- WHAT IS EXPECTED: Retype the material below from its first line through the line that contains "Action: [x=703, y=631]", including both ends, and leave out the pictures.

- RECORDS FOR THE EXERCISE:
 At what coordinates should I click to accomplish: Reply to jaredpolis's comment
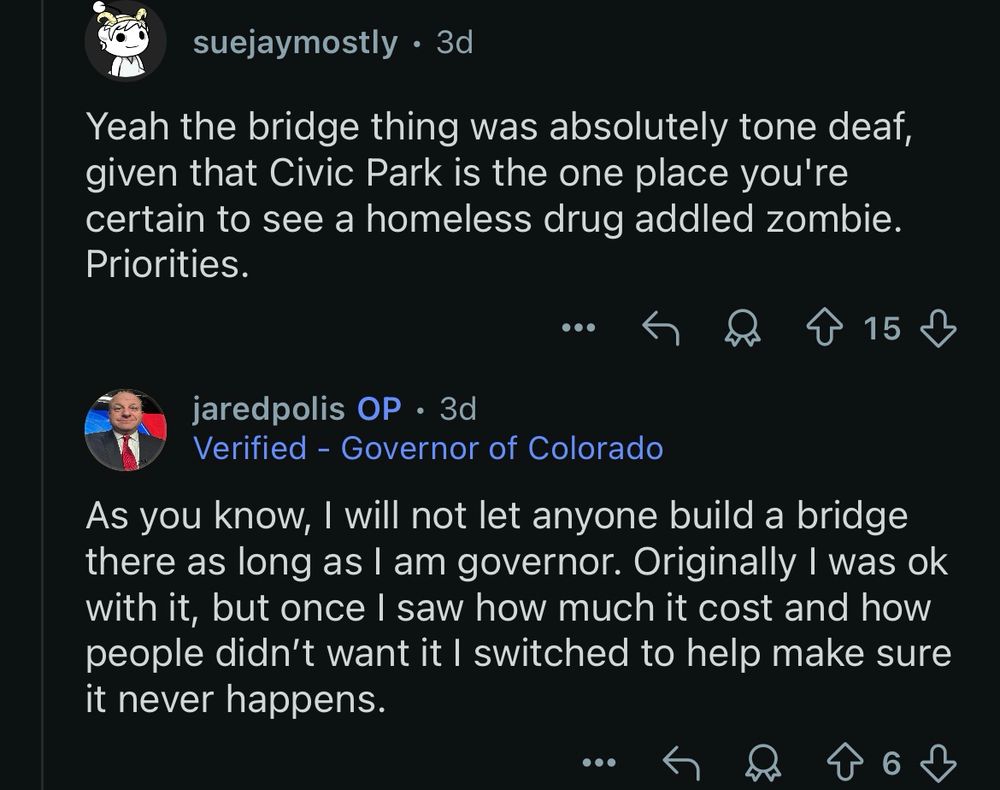(x=685, y=764)
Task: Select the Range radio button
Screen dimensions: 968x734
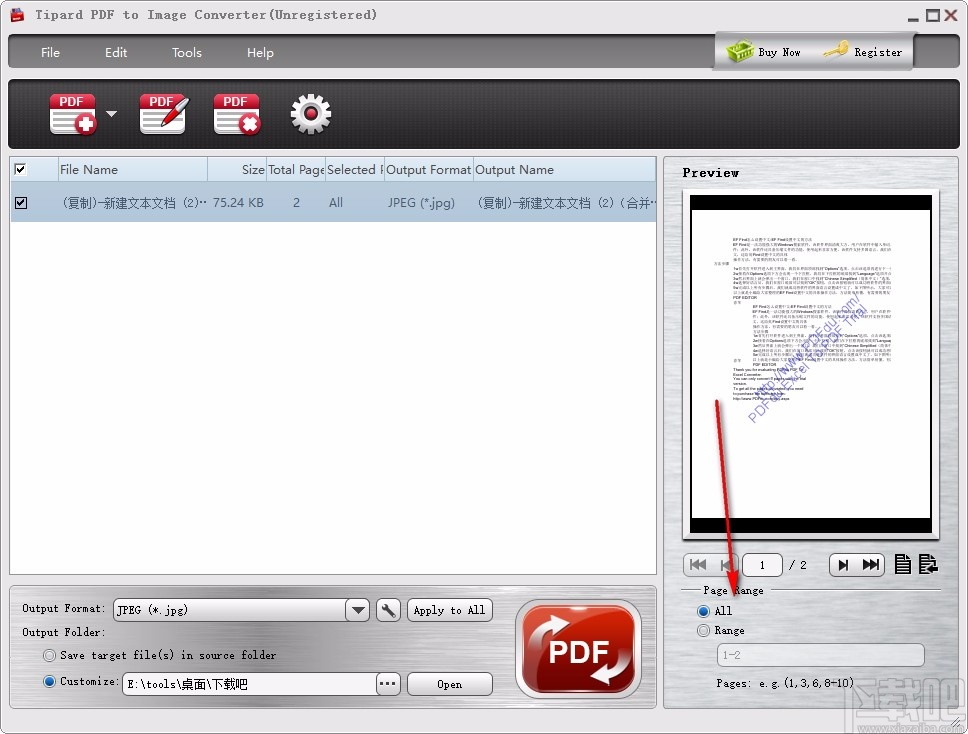Action: [x=703, y=631]
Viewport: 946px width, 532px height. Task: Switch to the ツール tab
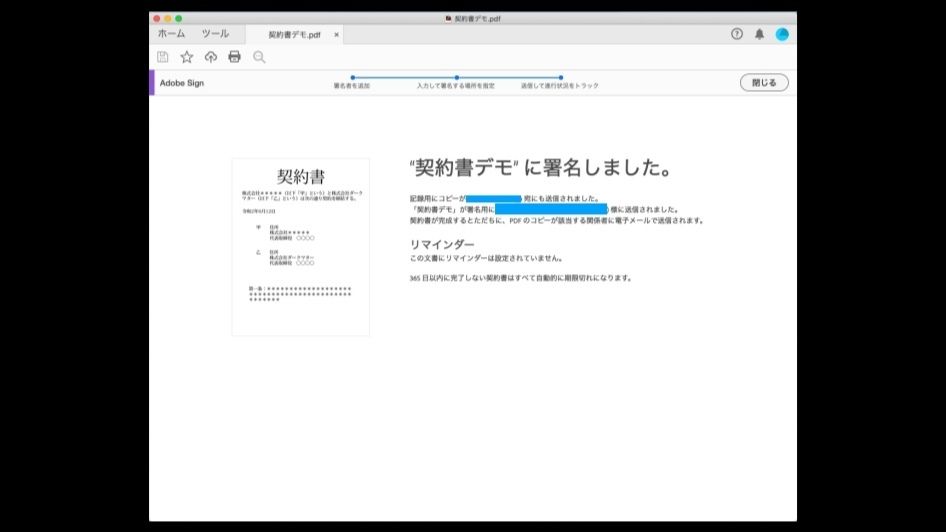click(x=215, y=34)
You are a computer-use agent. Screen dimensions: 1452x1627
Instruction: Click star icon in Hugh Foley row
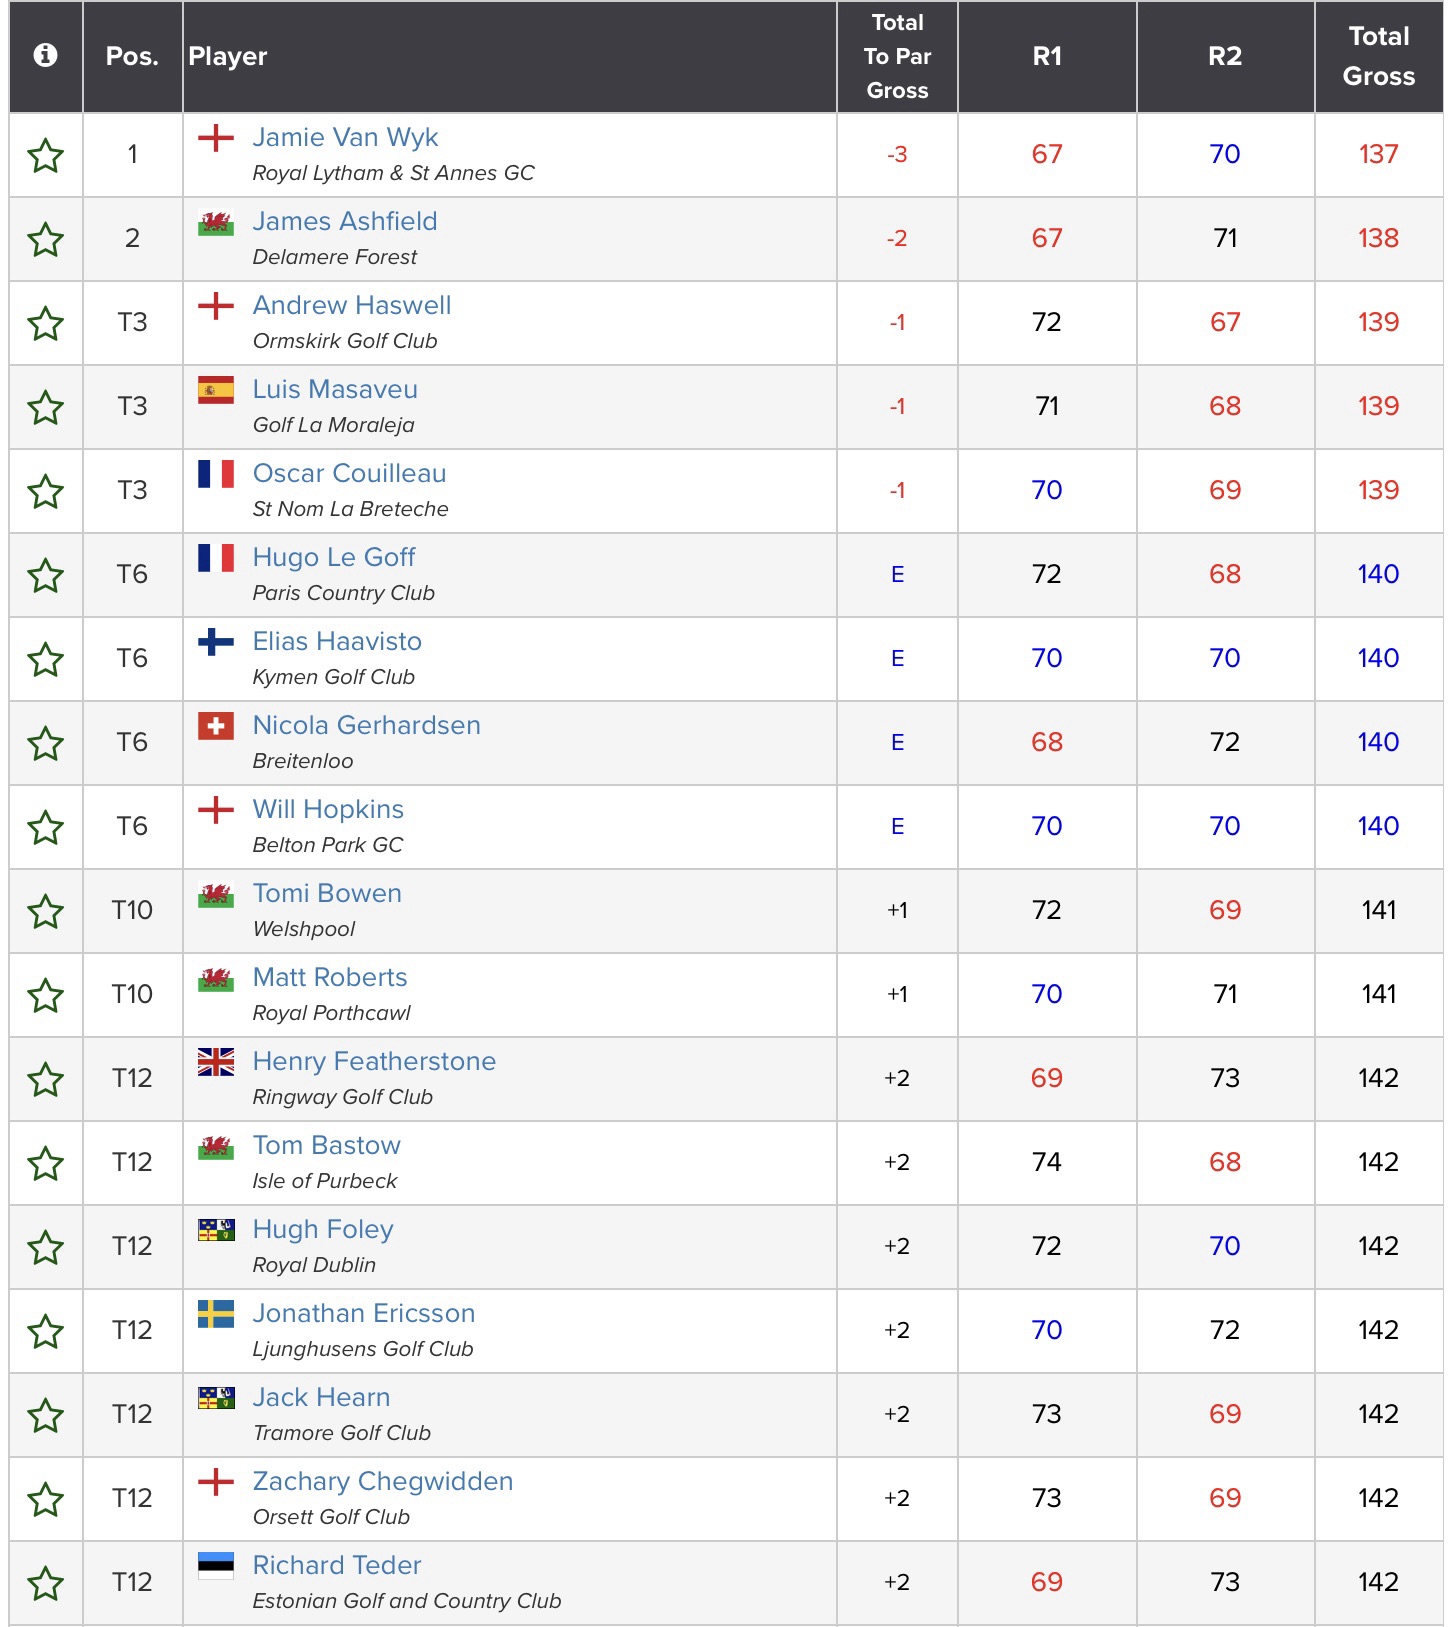45,1248
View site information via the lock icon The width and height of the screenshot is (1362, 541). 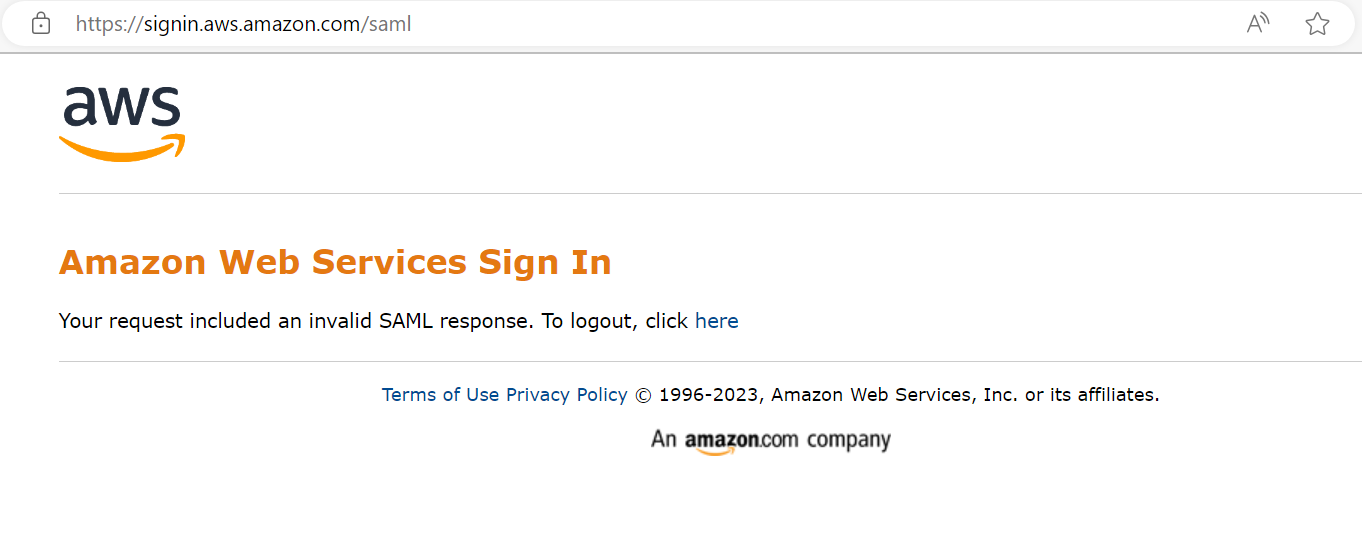[41, 24]
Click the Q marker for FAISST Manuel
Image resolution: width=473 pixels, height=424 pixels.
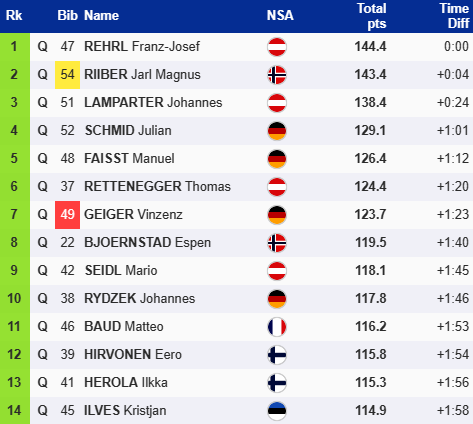point(42,158)
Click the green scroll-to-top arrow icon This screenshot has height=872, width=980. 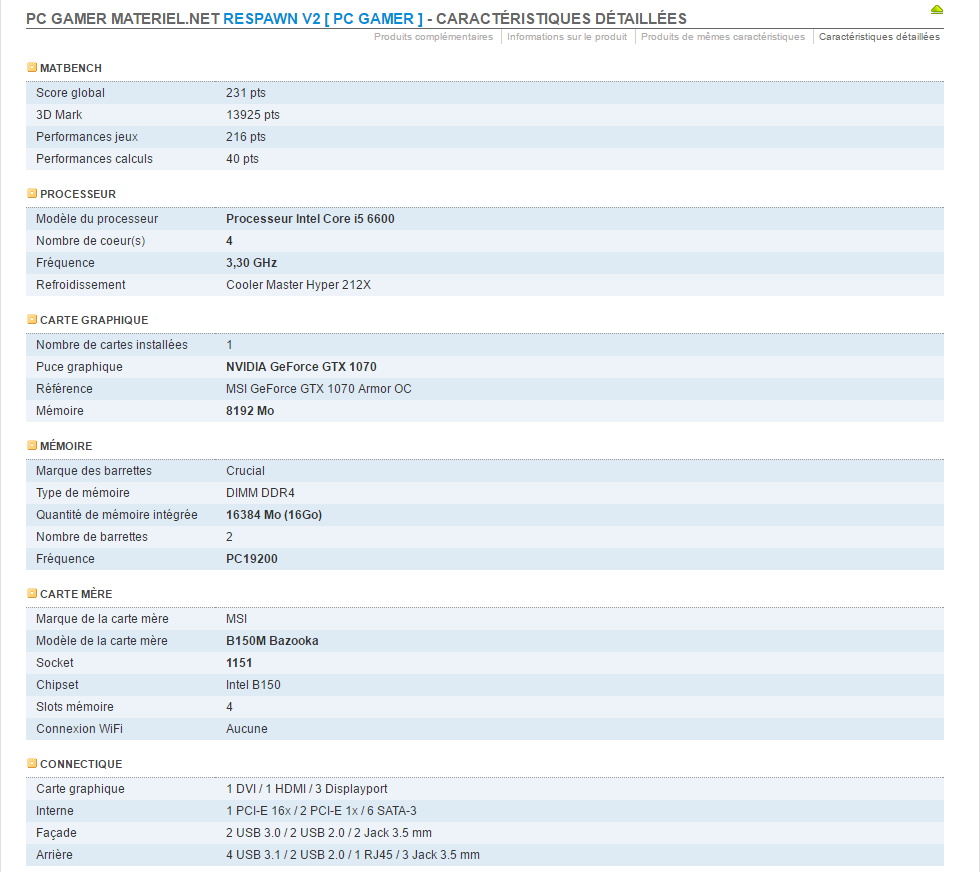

- OUTPUT FOR THIS EXERCISE:
 At what coordinates should I click to accomplish: Reply to jaredpolis's comment
(x=685, y=764)
Task: Select the Range radio button
Screen dimensions: 968x734
Action: [x=703, y=631]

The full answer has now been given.